VK Cloud logo
Updated at April 15, 2024   08:50 AM

Scaling cluster nodes

A Cloud Containers cluster can be scaled by changing the number of its master nodes and worker nodes. This allows you to adapt the cluster to the changing needs of workloads (workloads).

Types of scaling

Two types of scaling are supported:

  • Vertical scaling: The virtual machine templates that are used by the master and worker nodes of the cluster are being changed. In this way, you can manage the computing resources of the cluster without affecting the number of nodes.

    Scaling of worker nodes is performed within the framework of the worker node group.

  • Horizontal scaling: The number of worker nodes within a separate node group is changed. In this way, you can manage the computing resources of the cluster without affecting the virtual machine templates that are used by the nodes.

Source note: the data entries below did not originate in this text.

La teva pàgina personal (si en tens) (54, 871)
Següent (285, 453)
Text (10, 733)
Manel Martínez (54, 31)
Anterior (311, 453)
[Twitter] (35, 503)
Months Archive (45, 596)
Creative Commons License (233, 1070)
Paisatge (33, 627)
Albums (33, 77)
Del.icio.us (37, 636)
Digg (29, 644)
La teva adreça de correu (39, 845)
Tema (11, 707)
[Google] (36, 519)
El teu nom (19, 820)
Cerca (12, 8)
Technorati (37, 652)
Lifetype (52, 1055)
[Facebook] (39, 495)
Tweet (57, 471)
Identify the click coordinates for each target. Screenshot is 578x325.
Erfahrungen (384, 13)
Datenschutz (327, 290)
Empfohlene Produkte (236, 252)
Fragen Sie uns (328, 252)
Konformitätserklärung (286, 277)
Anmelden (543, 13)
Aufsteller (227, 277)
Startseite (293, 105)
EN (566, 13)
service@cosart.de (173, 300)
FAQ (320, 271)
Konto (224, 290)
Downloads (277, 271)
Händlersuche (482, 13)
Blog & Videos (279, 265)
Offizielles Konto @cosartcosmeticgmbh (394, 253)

Both types of scaling are performed manually. Also can be customized automatic horizontal scaling for a group of nodes (autoscaling): the number of worker nodes in the group will be adjusted depending on the needs of the workload. This mechanism allows you to save up to 60% on computing power.

Current restrictions

  • Vertical scaling capabilities are limited by current quotas and available virtual machine templates.
  • Horizontal scaling capabilities are limited by the current quotas and the limit on the number of worker nodes in a separate node group: from 1 to 100 nodes.
  • It is not possible to perform horizontal scaling manually if automatic scaling is configured. To perform manual scaling, turn off automatic scaling.

Ensuring accessibility with vertical scaling

When vertically scaling any cluster nodes, the virtual machines that are used by the nodes are sequentially restarted. This is necessary to apply the new virtual machine template. Therefore, the scaling process affects the availability of both the cluster API and the workloads hosted in the cluster:

  • If the cluster is not fault-tolerant and contains a single master node, then the Kubernetes API will be unavailable until scaling is completed.

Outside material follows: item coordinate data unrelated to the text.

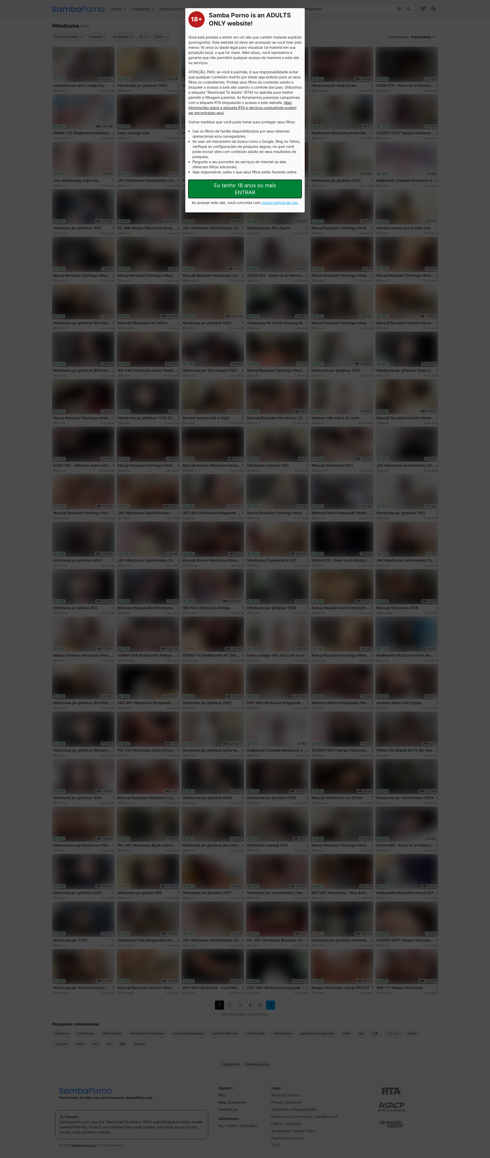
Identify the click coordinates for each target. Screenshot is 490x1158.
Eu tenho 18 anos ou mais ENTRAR (245, 189)
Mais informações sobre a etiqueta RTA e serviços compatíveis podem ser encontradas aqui (242, 107)
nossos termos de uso (279, 202)
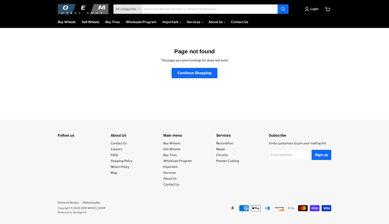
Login (314, 9)
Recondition (224, 143)
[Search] (283, 9)
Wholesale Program (141, 22)
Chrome (222, 155)
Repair (220, 149)
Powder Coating (227, 161)
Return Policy (120, 167)
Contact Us (239, 22)
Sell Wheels (90, 22)
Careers (116, 149)
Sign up (321, 155)
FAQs (114, 155)
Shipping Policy (122, 161)
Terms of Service (68, 202)
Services (194, 22)
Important (170, 22)
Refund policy (91, 202)
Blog (114, 173)
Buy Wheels (67, 22)
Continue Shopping (194, 73)
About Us (215, 22)
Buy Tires (112, 22)
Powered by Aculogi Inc (72, 212)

  • If a node group contains only one worker node, then the workload hosted on it will be unavailable until scaling is completed.

  • If a node group contains multiple worker nodes, the workload hosted on them will not be available until scaling is complete if replication for the load is not configured or configured incorrectly.

    For example, if you place all replicas on one worker node, then when it is restarted, the workload will become unavailable, even if there are other worker nodes in the node group.

    Configure replication so that some of the workload replicas are available when worker nodes are restarted.

  • If there are not enough computing resources for the workload after scaling the node group, then this load may not work correctly or become unavailable.

    Make sure that when scaling down computing resources, the total amount of resources in the node group is sufficient.